Task goal:
Write out, exactly and in full, the line where "Task: Select the 28.03. - 19.04. date cell" appears together with all lines that follow it in the entries below. Do not include pictures.

Recorded information:
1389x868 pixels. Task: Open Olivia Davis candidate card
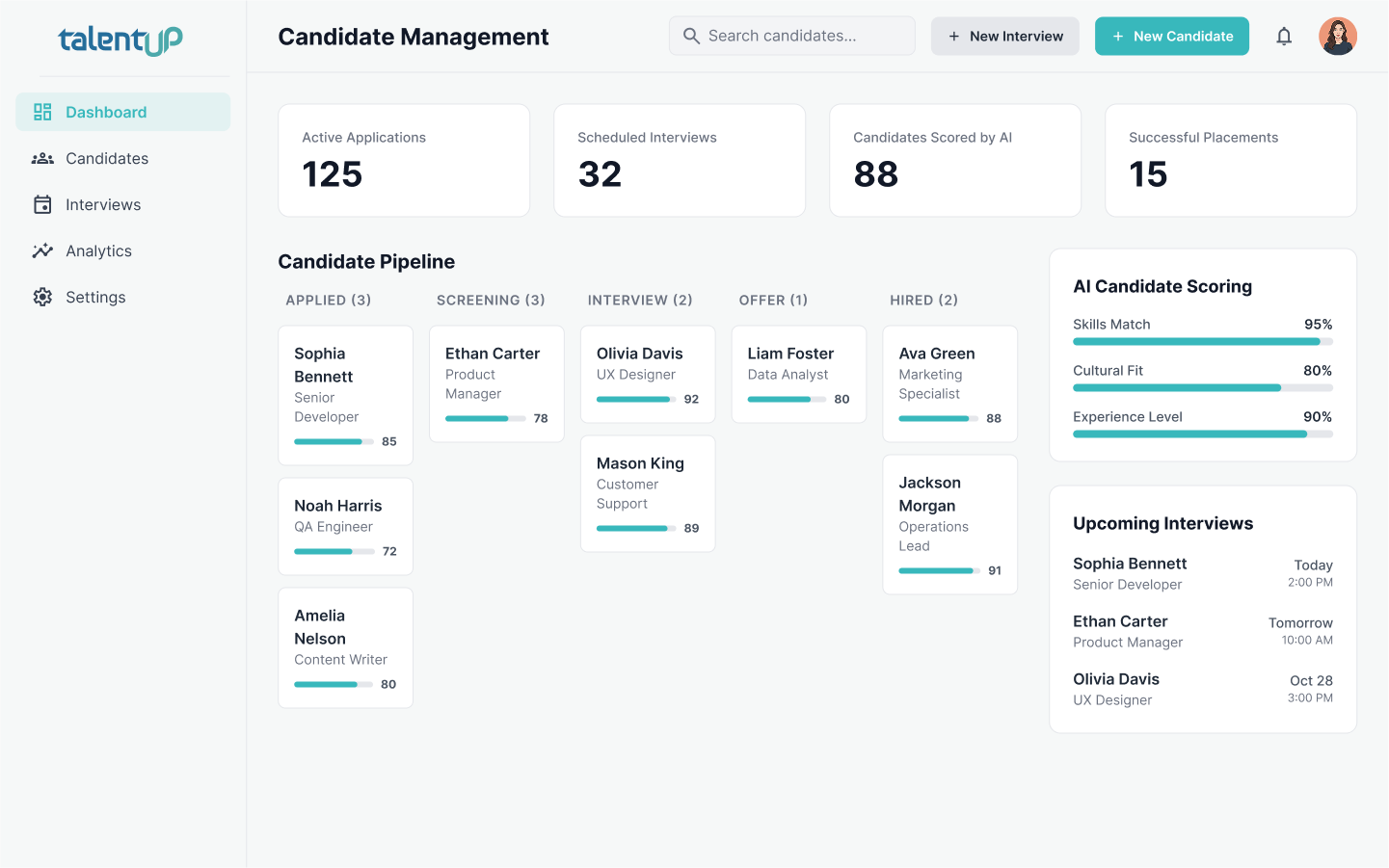coord(647,374)
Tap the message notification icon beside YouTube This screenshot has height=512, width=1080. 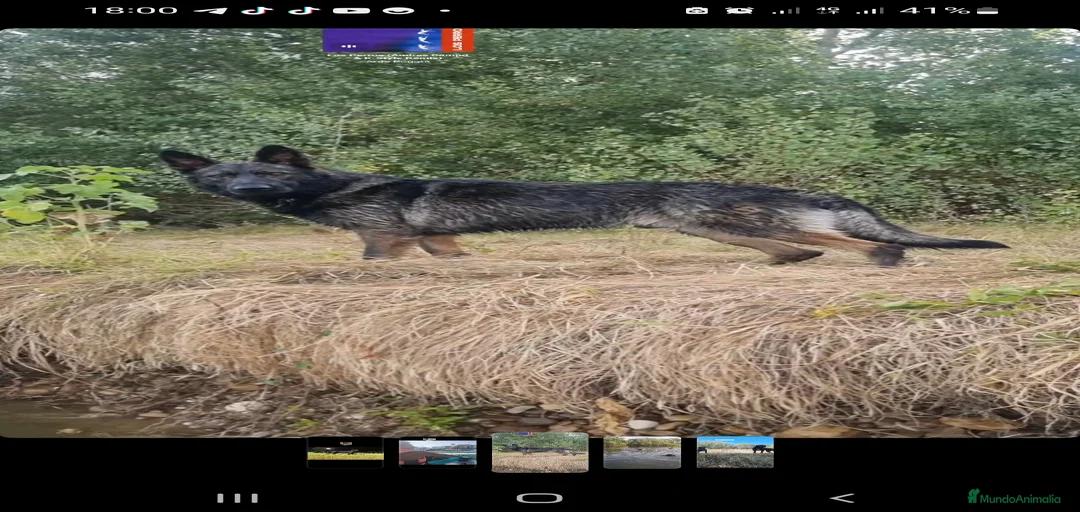(398, 10)
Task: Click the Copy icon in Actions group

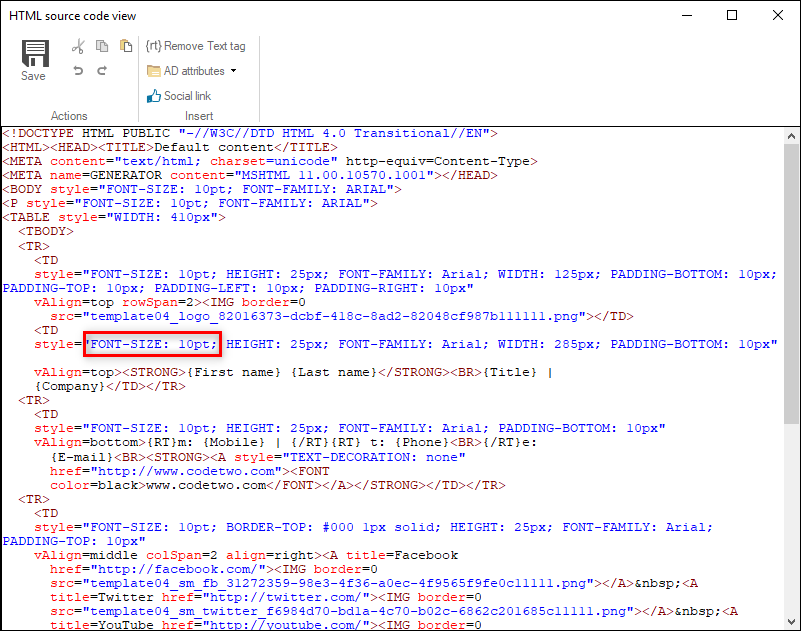Action: [x=101, y=45]
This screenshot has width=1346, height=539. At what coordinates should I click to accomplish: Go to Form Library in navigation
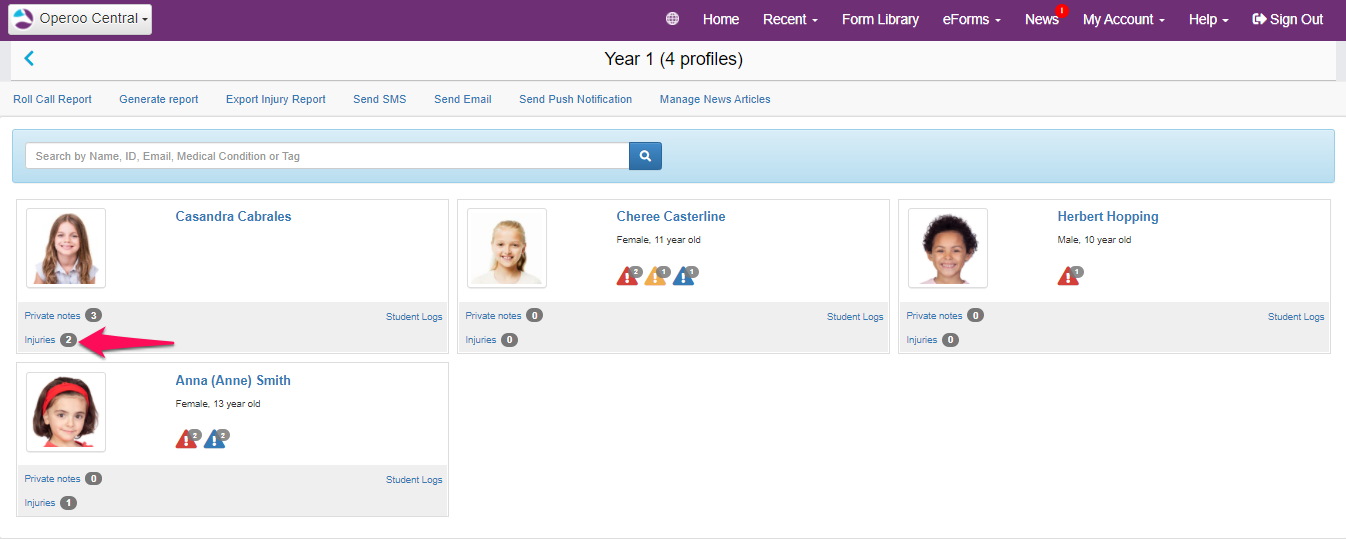pyautogui.click(x=880, y=19)
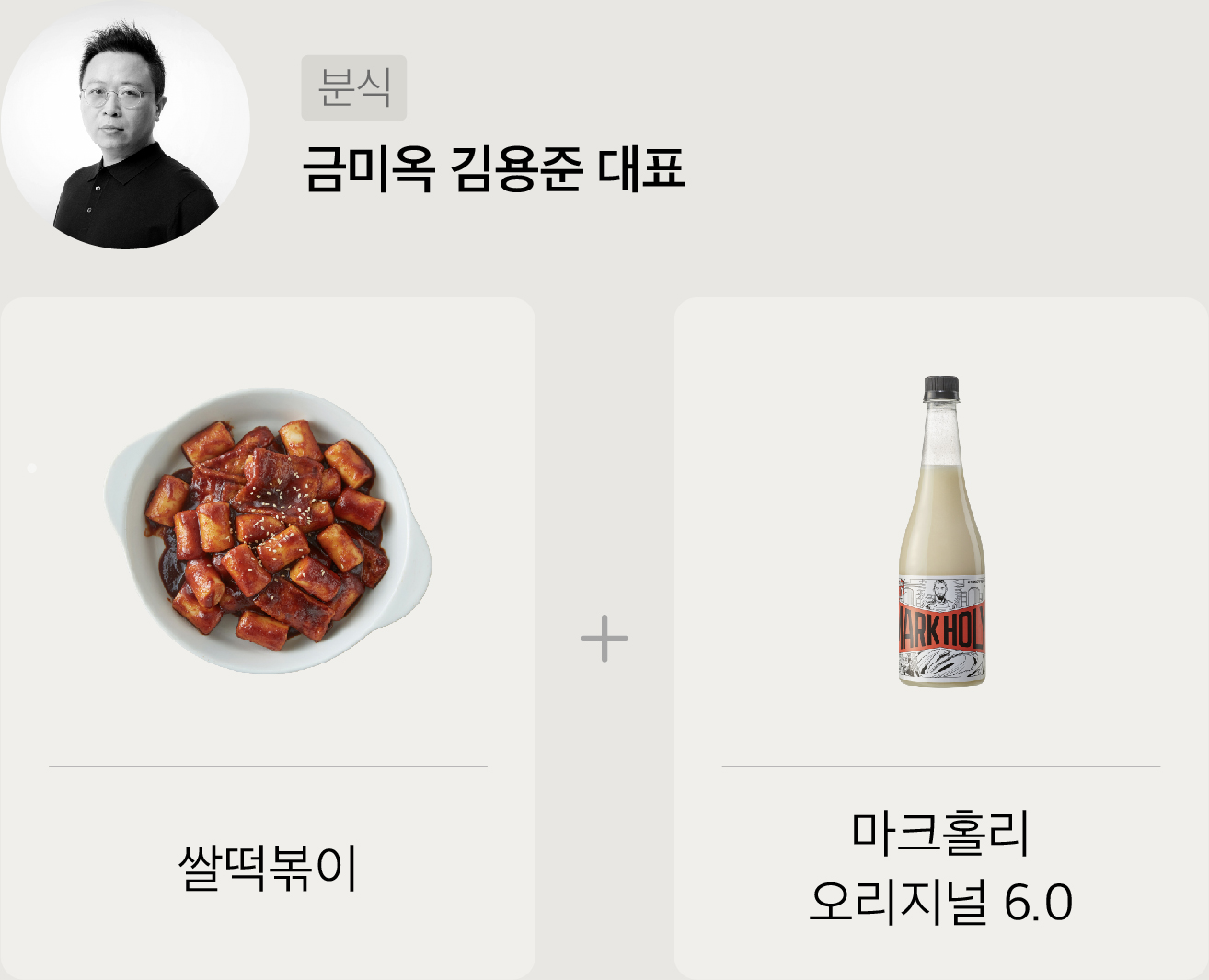Viewport: 1209px width, 980px height.
Task: Open the 쌀떡볶이 label text
Action: (268, 867)
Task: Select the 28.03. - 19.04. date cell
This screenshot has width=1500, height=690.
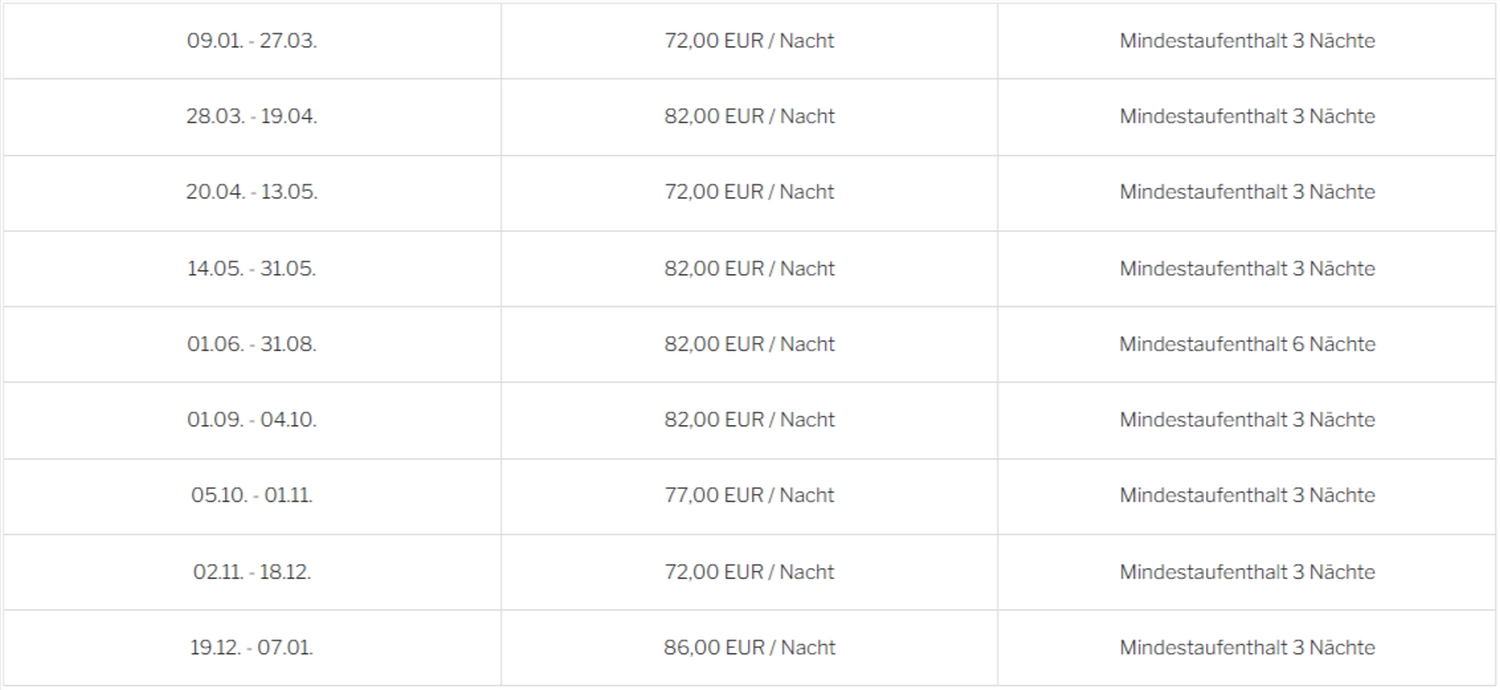Action: pos(252,116)
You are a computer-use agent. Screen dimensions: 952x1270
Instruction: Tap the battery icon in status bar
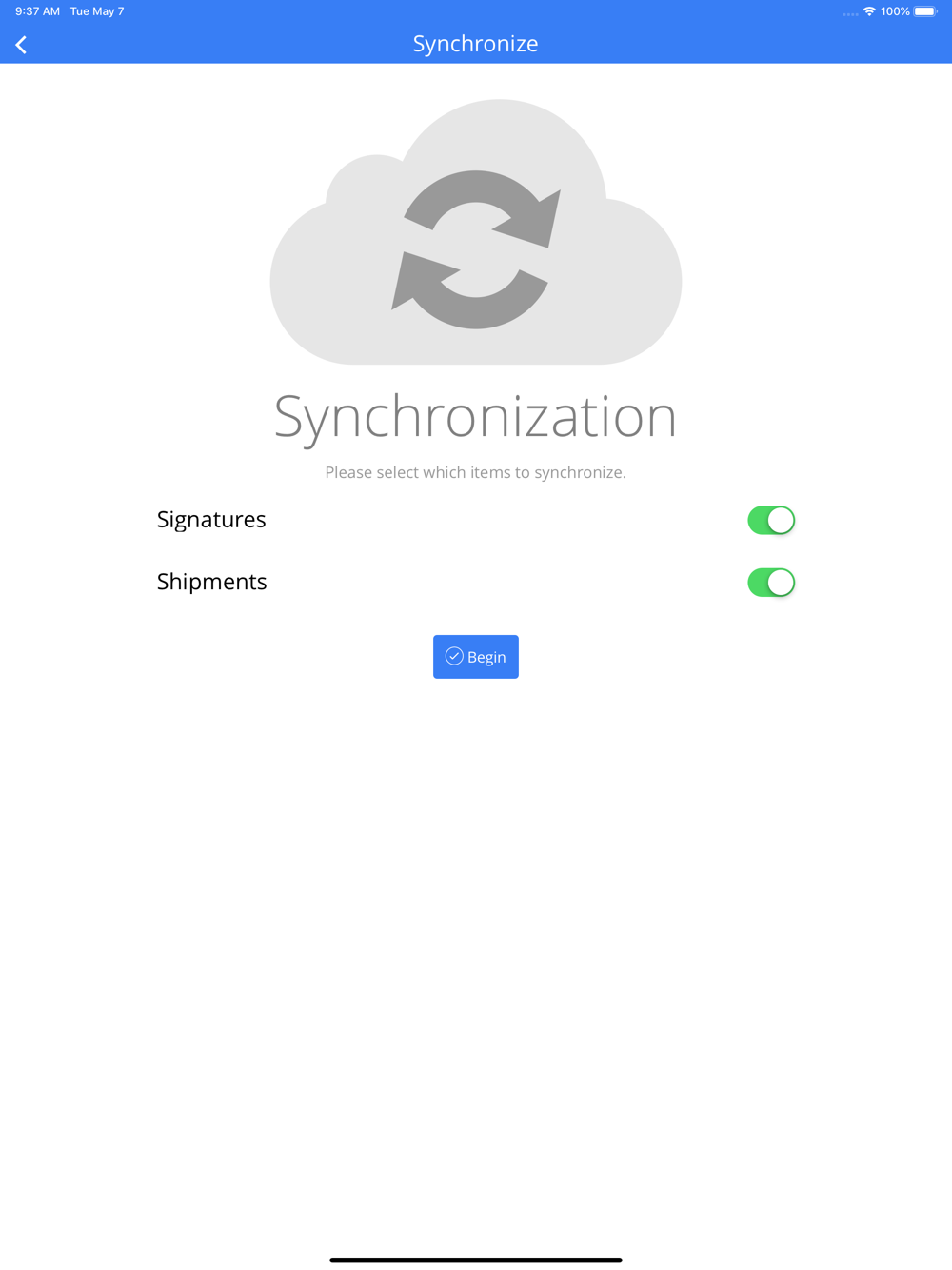[925, 11]
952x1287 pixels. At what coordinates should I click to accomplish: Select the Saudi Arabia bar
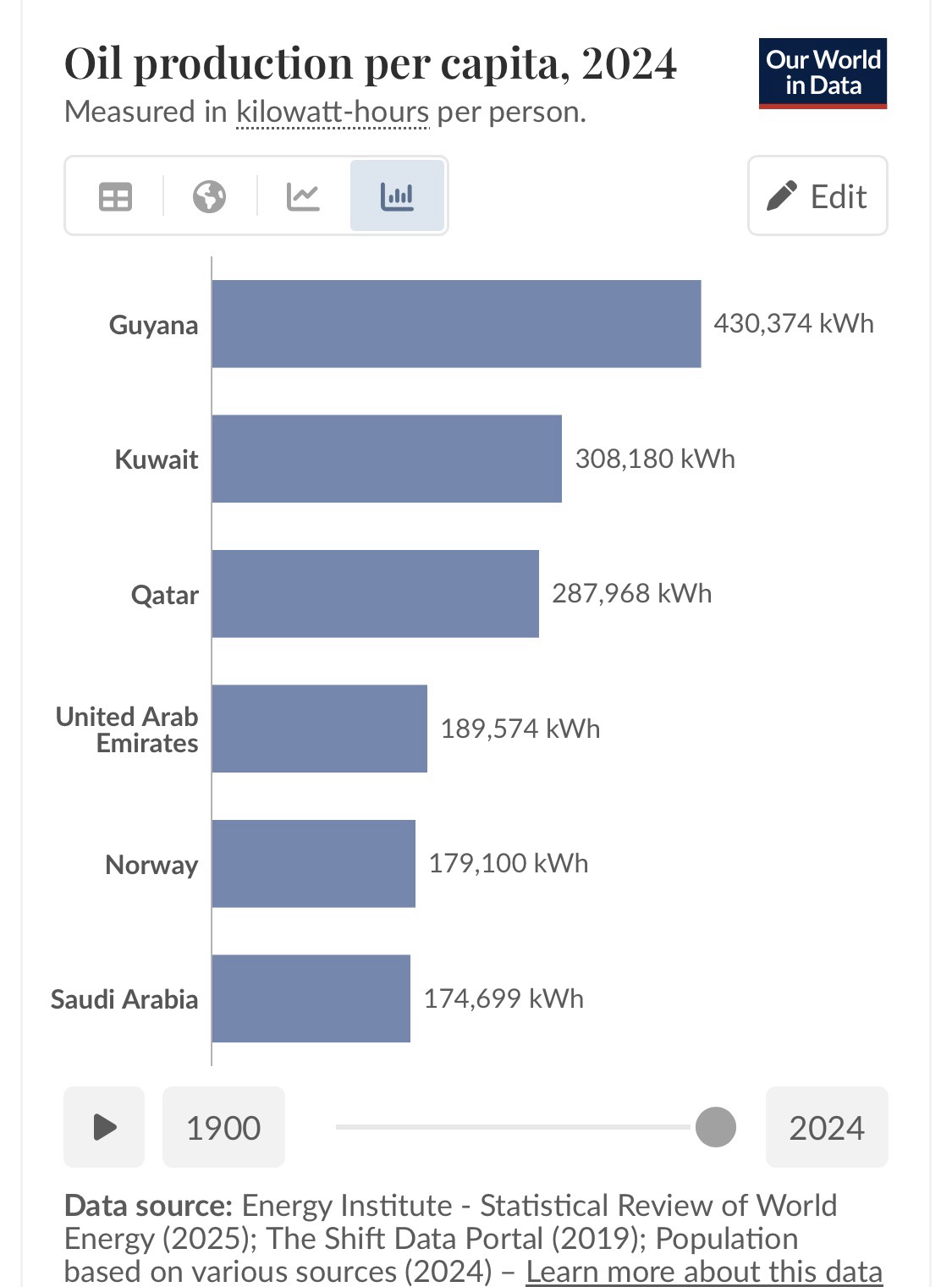point(311,998)
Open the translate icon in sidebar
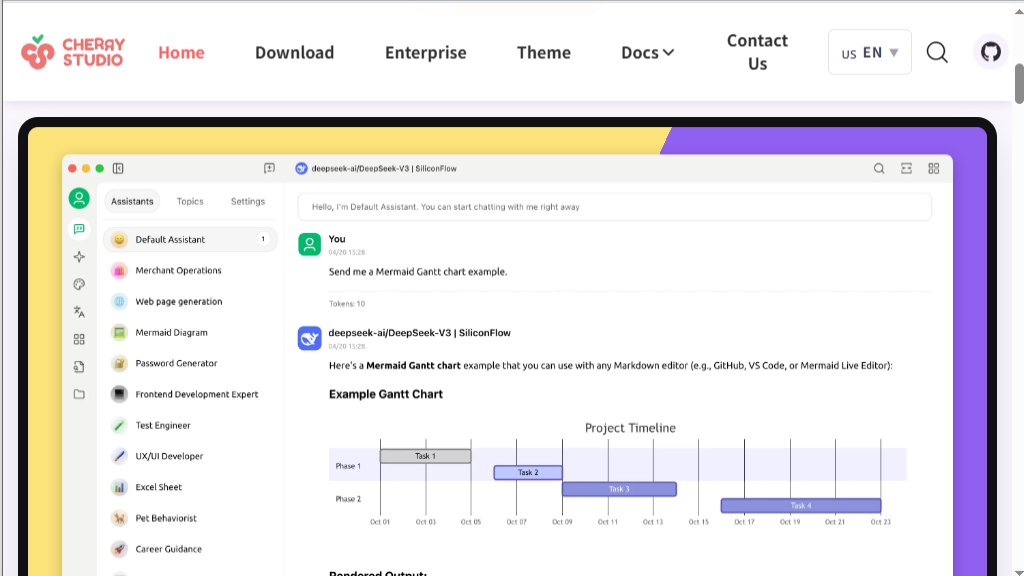 point(79,312)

Task answer:
Task: Select the 28.03. - 19.04. date cell
This screenshot has width=1500, height=690.
Action: pos(252,116)
You are a computer-use agent. Screen dimensions: 952x1270
Instruction: Tap the battery icon in status bar
[925, 11]
952x1287 pixels. At what coordinates should I click to accomplish: Select the Saudi Arabia bar
point(311,998)
Open the translate icon in sidebar
 point(79,312)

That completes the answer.